I was just browsing the Financial Reporter news section when I saw a headline which captured my attention a little more than the others. This read 'Over 50s trust Martin Lewis more than financial advisers'.
The LiveMore Barometer surveyed 2,000+ people within this age group. When asked which financial advice they trust the most, the highest number of 50-90 year-olds (35%) put Martin Lewis top – above friends and family (30%) and their own online research (29%).
Bank managers were the least trusted, cited by just 15% of respondents with financial advisers fairing slightly better (22%).
I’m not sure where to start with this but it certainly does not shine a good light on the advice process. So why is this figure so low? Is it because this demographic are less trusting of financial advisers or have had bad personal experiences in the past? What is the impact of a jargon free, plain English approach as often used by Martin Lewis to get the right message across? And where does technology sit within this discussion?
Let’s take these one at a time.
In my experience of the intermediary mortgage market, the depth, professionalism and value attached to the advice process has never been higher. However, I can appreciate that some personal and anecdotal experiences may make the over 50s shy away from some areas of financial advice. After all, they have lived through a period which has seen a fair share of investment scandals, endowment issues and, of course, the credit crunch. From a pure mortgage perspective, I believe that this figure would be significantly higher.

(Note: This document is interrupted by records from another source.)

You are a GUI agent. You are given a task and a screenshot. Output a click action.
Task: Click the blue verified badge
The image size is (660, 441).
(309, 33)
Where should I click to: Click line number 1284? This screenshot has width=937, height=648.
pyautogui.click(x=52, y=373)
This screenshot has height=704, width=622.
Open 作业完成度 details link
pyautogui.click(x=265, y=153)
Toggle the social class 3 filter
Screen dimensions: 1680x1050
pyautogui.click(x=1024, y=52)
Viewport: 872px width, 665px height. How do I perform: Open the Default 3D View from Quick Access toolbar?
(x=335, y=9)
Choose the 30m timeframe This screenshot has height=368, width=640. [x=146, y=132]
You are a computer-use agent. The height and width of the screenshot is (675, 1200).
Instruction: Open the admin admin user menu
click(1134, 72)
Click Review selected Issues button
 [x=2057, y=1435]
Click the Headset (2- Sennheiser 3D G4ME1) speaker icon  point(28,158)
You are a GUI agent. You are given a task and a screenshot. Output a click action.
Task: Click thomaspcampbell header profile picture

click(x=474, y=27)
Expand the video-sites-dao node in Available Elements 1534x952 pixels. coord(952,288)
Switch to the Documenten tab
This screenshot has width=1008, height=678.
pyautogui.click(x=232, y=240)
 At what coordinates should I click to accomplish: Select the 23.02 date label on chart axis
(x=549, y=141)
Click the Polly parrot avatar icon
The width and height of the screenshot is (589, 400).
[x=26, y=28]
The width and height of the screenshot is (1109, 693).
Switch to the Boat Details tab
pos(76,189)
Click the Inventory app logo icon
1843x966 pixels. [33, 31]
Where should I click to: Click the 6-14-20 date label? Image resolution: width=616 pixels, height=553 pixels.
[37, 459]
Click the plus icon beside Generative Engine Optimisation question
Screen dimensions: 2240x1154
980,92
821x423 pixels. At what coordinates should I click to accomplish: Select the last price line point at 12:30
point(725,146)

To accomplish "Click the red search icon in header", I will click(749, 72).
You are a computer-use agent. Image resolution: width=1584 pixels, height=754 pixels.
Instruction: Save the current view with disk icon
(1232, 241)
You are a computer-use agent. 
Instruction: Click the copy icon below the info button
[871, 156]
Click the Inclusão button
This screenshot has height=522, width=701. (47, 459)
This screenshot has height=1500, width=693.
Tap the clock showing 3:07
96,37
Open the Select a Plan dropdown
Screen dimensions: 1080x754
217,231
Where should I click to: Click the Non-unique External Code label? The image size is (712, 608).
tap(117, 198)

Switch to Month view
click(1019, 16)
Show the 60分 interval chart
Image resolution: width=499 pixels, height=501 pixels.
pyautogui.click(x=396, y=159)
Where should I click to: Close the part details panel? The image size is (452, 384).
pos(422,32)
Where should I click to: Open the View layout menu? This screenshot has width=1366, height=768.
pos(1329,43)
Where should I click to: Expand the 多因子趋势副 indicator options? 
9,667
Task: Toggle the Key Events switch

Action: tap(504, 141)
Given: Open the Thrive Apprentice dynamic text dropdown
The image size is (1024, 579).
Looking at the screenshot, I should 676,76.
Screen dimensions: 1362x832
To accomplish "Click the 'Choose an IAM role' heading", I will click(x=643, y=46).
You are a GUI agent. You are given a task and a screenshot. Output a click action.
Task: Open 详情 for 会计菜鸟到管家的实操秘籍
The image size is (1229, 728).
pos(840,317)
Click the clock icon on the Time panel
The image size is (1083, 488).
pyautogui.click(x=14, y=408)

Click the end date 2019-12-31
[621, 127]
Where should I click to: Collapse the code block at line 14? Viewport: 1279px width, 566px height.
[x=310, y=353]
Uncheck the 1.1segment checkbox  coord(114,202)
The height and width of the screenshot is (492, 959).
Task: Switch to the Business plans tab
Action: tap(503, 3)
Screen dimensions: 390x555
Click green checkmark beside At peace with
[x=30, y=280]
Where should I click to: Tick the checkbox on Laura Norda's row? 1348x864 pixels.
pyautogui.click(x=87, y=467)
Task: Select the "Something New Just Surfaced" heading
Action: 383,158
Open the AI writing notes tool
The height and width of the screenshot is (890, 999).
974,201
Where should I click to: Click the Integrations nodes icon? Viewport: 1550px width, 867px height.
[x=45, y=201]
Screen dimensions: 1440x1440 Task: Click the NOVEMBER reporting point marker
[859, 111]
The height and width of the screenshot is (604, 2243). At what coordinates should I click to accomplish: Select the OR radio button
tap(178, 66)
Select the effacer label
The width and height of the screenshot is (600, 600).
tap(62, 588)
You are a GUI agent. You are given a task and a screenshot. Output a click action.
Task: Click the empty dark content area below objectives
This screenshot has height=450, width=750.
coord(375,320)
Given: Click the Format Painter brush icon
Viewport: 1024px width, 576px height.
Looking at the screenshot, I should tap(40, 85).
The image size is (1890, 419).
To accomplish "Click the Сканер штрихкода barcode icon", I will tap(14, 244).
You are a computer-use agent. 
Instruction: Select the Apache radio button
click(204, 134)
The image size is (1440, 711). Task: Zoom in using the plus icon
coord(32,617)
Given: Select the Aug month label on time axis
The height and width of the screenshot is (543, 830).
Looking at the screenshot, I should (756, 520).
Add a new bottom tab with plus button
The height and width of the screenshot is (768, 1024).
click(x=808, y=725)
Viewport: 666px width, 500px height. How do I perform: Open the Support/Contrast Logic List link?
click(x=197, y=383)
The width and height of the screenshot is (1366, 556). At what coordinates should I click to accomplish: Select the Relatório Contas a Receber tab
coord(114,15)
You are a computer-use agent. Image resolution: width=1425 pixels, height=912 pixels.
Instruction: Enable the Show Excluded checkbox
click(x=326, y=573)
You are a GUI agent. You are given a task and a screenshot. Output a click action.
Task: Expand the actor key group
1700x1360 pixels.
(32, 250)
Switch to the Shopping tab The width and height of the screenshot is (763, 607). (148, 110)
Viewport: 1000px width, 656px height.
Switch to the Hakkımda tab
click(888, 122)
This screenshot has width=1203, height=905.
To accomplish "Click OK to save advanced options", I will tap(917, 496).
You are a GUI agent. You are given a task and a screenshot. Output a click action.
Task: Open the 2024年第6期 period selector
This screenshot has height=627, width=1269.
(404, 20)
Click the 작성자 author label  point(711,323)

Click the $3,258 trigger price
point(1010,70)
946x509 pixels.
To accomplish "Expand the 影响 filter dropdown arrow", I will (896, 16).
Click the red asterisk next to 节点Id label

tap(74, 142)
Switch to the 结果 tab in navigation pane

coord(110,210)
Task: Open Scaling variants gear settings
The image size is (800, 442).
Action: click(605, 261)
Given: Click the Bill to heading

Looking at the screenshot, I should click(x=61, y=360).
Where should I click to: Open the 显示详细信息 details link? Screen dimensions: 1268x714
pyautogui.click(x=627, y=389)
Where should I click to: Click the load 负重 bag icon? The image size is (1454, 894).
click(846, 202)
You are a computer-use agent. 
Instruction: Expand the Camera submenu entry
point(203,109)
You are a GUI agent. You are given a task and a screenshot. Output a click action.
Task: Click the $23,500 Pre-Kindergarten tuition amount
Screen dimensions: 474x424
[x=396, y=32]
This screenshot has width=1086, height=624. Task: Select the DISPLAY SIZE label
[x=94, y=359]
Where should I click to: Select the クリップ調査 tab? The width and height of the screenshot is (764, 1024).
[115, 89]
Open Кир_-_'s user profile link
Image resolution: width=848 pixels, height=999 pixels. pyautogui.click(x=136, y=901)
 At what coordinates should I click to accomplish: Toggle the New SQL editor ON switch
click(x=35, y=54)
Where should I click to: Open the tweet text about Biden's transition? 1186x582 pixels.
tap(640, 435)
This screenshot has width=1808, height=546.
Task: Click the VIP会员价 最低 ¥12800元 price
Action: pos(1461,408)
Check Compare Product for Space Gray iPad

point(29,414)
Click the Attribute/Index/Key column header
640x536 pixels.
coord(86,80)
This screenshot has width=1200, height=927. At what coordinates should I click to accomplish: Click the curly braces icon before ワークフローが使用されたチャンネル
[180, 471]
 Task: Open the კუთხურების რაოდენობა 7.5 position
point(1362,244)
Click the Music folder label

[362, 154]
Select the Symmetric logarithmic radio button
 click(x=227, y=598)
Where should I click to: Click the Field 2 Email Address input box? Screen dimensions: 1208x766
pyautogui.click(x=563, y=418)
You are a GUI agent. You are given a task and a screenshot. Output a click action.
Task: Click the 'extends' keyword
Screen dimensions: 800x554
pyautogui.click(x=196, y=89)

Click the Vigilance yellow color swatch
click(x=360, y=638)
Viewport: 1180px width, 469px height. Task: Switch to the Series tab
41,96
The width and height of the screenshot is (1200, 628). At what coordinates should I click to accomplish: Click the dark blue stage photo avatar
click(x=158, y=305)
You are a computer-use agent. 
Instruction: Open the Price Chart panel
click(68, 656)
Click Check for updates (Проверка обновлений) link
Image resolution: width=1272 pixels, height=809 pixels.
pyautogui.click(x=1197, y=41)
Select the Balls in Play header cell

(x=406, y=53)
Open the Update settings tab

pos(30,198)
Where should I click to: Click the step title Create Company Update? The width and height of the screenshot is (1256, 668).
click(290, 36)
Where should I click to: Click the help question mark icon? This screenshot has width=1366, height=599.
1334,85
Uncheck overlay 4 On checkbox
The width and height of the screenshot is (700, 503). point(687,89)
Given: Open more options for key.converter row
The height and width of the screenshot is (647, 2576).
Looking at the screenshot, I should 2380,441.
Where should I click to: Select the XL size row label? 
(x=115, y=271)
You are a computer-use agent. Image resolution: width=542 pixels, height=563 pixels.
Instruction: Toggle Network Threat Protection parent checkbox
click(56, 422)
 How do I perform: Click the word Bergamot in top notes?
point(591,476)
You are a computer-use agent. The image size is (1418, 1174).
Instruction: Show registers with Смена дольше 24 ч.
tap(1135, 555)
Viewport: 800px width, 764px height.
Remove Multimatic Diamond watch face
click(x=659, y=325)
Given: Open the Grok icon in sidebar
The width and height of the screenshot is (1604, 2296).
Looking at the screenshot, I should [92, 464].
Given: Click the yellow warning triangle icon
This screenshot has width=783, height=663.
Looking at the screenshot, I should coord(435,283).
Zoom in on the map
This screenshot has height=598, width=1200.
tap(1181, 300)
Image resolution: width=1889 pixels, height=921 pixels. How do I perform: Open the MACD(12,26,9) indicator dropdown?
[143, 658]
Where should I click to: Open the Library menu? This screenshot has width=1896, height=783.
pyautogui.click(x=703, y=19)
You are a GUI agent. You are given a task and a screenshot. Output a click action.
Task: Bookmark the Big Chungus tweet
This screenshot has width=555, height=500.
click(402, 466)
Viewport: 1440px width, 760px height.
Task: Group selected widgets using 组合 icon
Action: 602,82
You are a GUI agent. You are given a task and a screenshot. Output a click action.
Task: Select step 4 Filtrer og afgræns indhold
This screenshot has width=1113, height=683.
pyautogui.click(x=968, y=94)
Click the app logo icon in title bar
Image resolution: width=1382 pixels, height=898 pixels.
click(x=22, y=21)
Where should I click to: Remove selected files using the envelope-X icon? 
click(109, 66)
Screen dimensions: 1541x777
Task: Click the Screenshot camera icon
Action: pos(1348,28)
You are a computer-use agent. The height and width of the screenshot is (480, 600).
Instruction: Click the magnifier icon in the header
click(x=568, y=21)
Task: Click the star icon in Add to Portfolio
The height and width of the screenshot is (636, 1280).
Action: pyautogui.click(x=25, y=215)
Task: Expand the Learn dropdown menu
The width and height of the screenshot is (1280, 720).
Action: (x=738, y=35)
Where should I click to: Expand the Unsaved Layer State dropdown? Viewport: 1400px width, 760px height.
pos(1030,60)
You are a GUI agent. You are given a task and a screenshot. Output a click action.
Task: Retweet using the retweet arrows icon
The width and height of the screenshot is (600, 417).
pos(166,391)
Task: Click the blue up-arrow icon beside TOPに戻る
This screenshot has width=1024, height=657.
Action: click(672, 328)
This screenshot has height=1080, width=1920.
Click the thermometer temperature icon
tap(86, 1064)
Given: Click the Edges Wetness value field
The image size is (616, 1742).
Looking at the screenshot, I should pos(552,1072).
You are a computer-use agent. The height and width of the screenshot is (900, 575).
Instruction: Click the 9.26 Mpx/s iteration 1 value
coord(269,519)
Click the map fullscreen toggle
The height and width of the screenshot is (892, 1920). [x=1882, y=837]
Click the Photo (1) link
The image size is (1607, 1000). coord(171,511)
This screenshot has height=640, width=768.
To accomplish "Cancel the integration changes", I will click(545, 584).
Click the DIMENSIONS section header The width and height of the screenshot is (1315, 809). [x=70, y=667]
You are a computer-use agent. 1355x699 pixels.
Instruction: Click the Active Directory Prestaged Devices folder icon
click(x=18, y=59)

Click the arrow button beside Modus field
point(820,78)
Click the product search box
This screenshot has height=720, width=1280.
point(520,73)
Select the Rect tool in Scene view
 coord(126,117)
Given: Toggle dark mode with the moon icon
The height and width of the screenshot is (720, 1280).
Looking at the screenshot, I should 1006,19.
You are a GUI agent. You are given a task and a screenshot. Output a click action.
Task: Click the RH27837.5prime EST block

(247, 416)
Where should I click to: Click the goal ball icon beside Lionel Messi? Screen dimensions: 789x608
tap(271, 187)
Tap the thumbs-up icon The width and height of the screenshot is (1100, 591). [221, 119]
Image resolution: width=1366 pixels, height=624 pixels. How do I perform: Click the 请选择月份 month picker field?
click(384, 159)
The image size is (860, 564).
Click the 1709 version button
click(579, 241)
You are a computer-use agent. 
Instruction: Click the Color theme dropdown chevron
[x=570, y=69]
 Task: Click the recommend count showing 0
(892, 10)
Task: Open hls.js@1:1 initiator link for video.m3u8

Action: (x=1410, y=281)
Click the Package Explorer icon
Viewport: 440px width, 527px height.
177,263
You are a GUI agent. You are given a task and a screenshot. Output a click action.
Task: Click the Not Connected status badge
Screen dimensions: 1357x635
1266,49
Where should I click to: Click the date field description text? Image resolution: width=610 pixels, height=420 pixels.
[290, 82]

Martin Lewis does a great job of breaking down and simplifying many complex financial products and I think that we, as an industry, could learn a lot from such an approach. He is also an advocate of seeking professional advice for a variety of financial matters but, funnily enough, this is sometimes a message which can get a little lost for some people.
Technology. It was interesting to see that 29% opted to trust their own online research as opposed to a financial adviser. There is now a huge wealth of information available on the internet if you ask the right questions and have the ability to filter through those responses which could steer you in the wrong direction. It would be interesting to see how many people who have undertaken research on their mortgage still end up speaking to a broker? I appreciate this research was aimed at the over 50s but with the later life lending market growing at pace, I would still be intrigued to see the answer.
For those respondents to this survey who may not have seen a financial adviser in the past 5, 10 or even 20 years due to bad experiences or negative perceptions, they may not realise the positive impact that technology has had on financial services across the board. It has vastly improved accessibly to new products and services. From a compliance and regulatory perspective, technology has revolutionised reporting mechanisms and accountability to help greatly elevate levels of professionalism across the board. It has also increased advisers ability to better service their clients’ needs in a more efficient and secure manner. While also ensuring that these service standards can be maintained through the delivery of more engaging communications through a variety of mediums to ensure clients are updated and informed on any relevant changes to their current and future products.
The financial advice process may not have always been perfect in the past, or sometimes in the present. But, for those firms who are correctly integrating the right solutions, tools and systems to meet the ever-shifting needs of their clients and their business, technology can have a positive impact for all generations throughout the financial advice process.